• _Job_
Can you rewrite only the lines from the one containing "Describe the element" through the one containing "at that location.", substituting "screen image" for "screenshot", with everything else unchanged and the pictures omitted?

• _Source data_
•••••

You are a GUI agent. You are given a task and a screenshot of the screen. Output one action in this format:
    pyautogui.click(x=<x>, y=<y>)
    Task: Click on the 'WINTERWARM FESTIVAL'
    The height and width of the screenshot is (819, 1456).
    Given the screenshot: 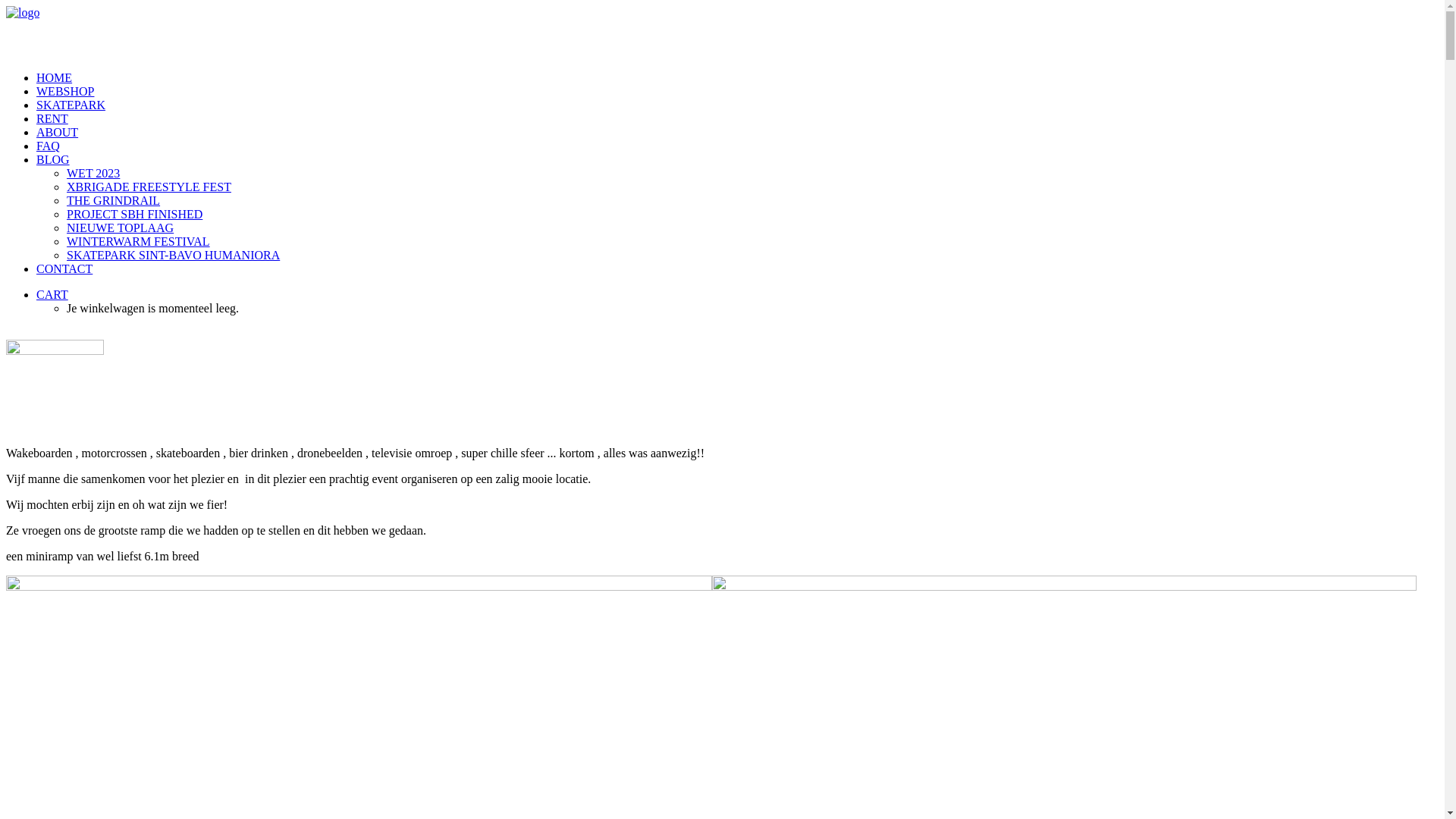 What is the action you would take?
    pyautogui.click(x=752, y=241)
    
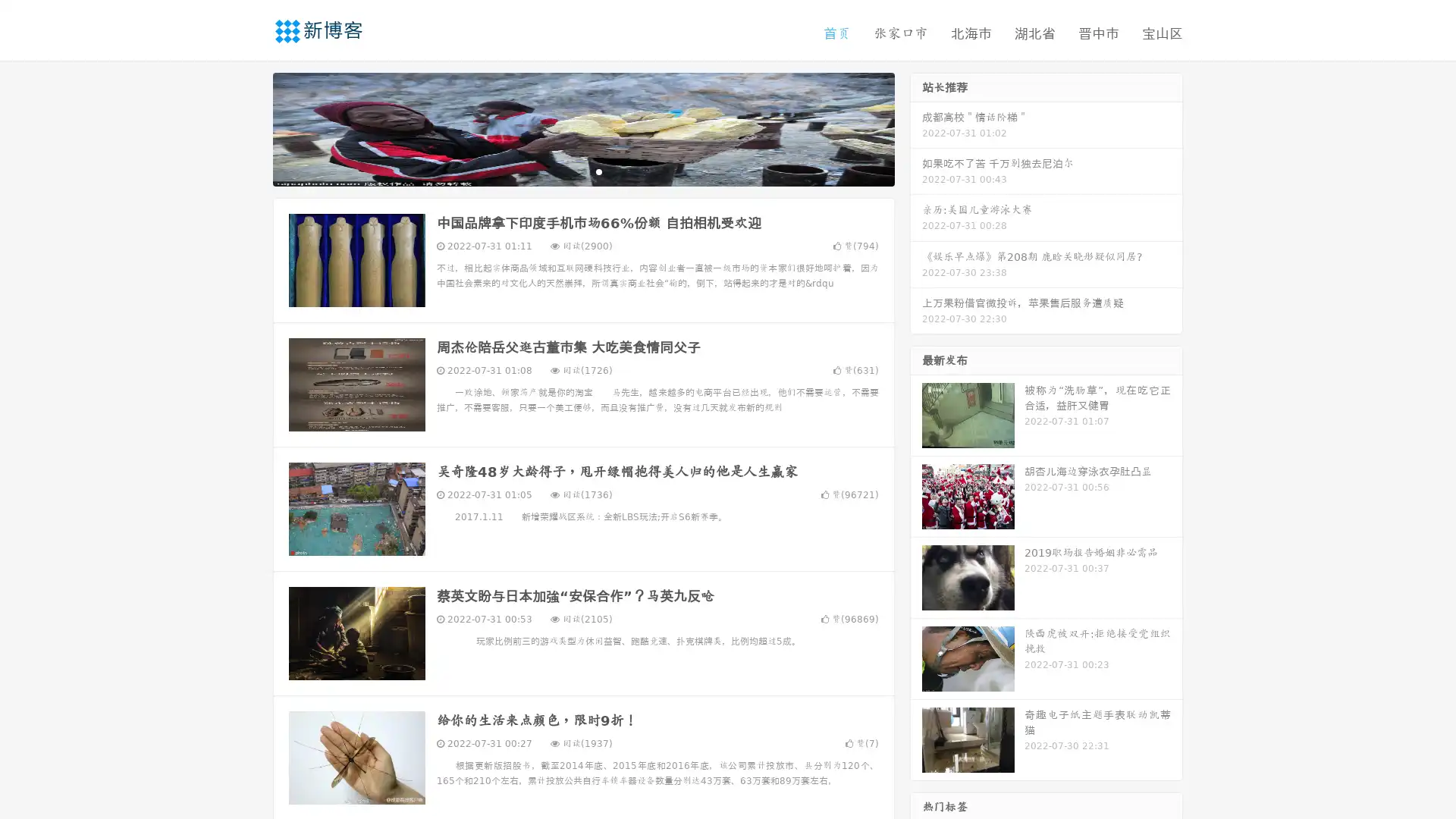 The height and width of the screenshot is (819, 1456). What do you see at coordinates (567, 171) in the screenshot?
I see `Go to slide 1` at bounding box center [567, 171].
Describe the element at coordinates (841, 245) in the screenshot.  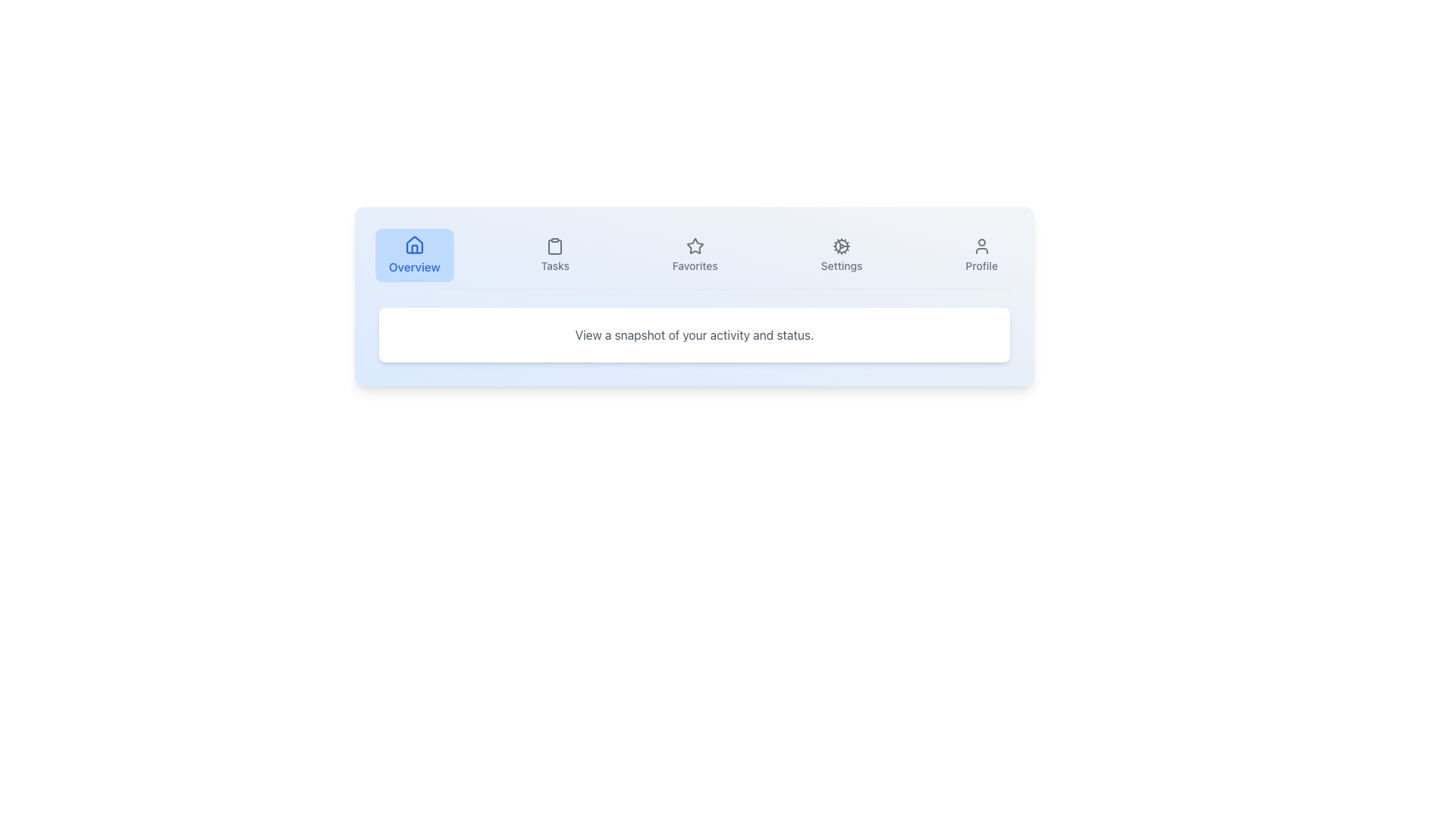
I see `the circular graphic element of the 'Settings' icon located in the navigation bar, which is styled with minimalist gear-like shapes and has a diameter of approximately 16 pixels` at that location.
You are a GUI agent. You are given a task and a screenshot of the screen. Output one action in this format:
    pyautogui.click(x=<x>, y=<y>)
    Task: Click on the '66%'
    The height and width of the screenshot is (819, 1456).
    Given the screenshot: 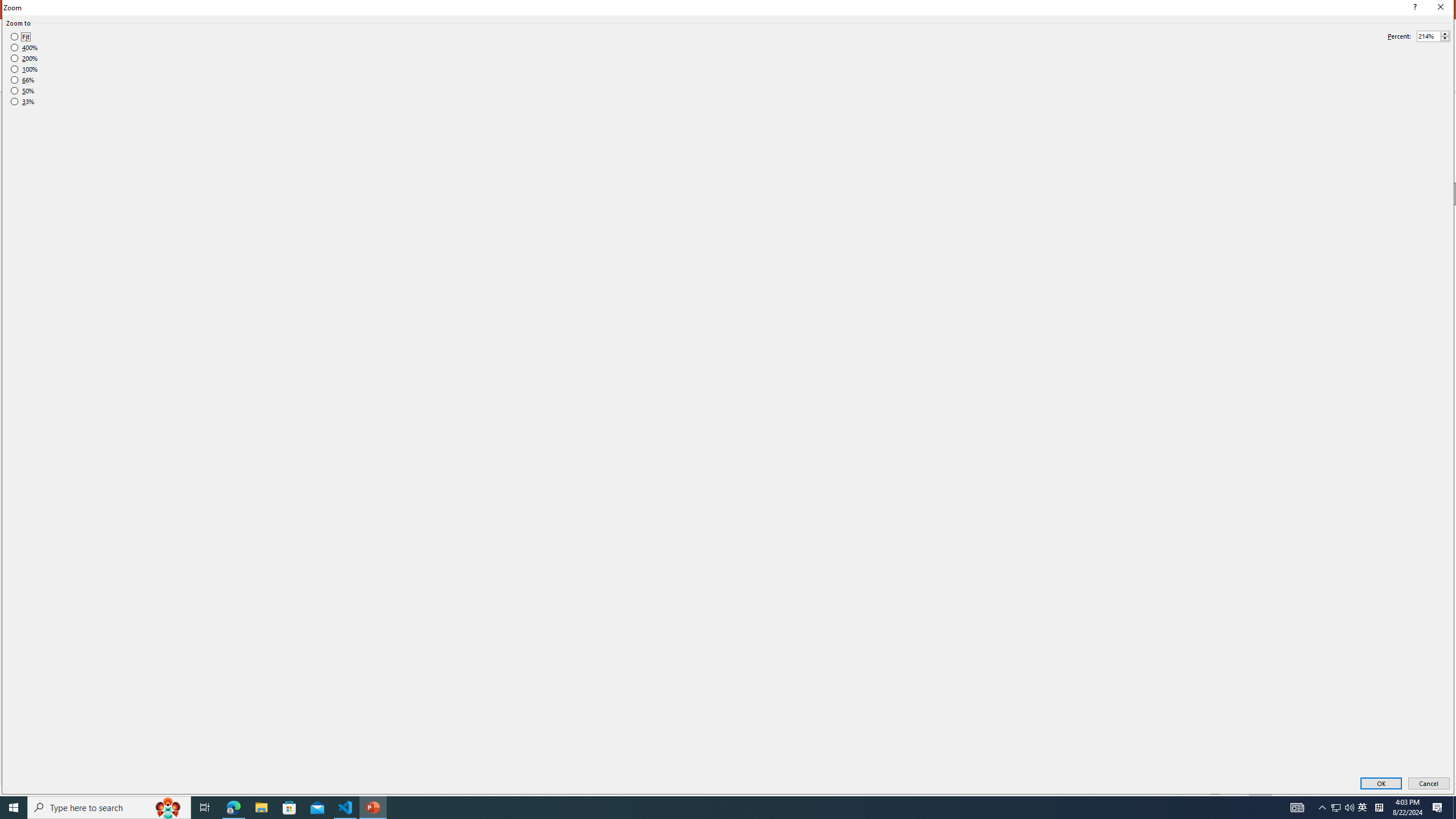 What is the action you would take?
    pyautogui.click(x=22, y=79)
    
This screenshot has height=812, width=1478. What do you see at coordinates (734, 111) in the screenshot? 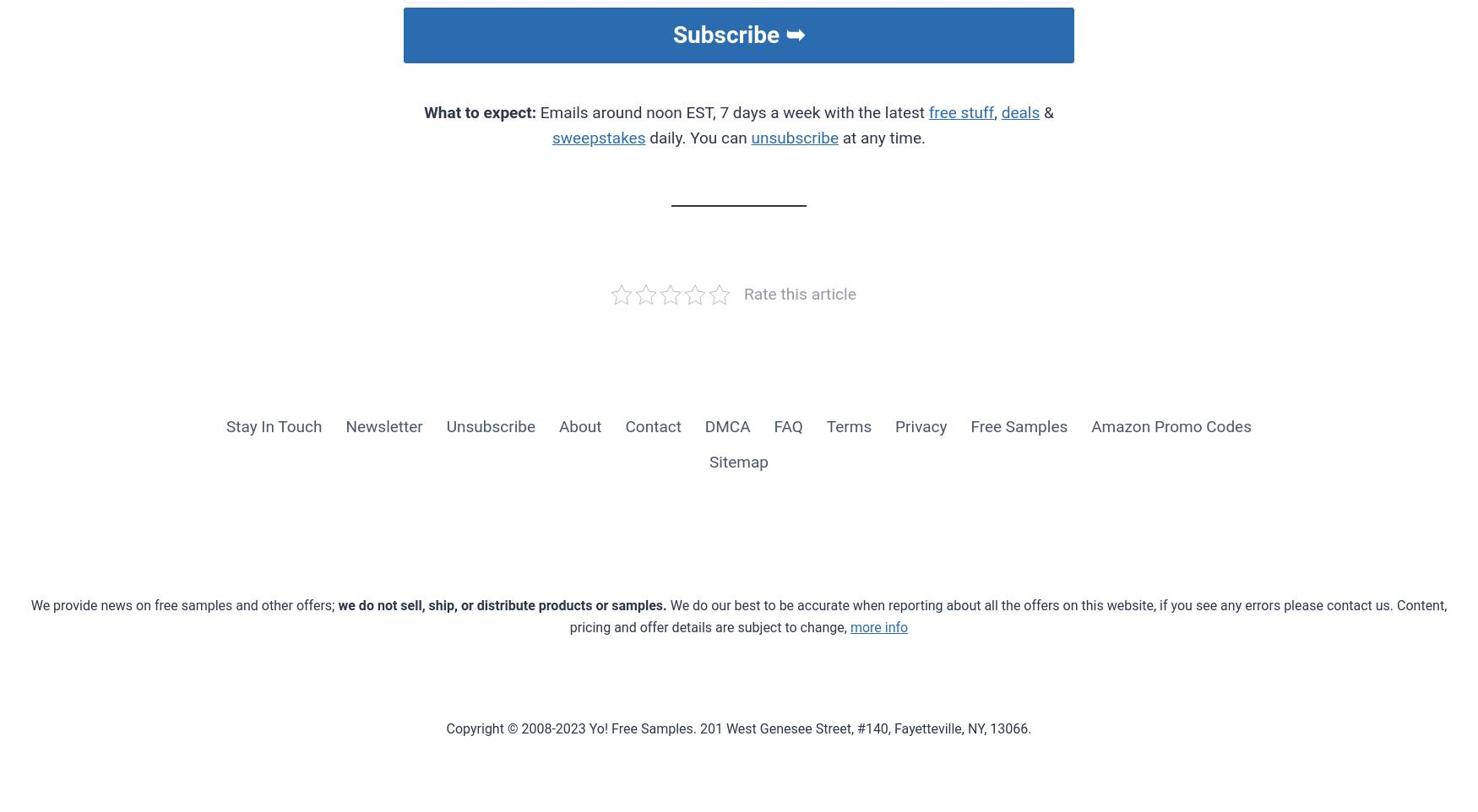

•••••

• _Response_
Describe the element at coordinates (841, 245) in the screen image.  
I see `the circular graphic element of the 'Settings' icon located in the navigation bar, which is styled with minimalist gear-like shapes and has a diameter of approximately 16 pixels` at that location.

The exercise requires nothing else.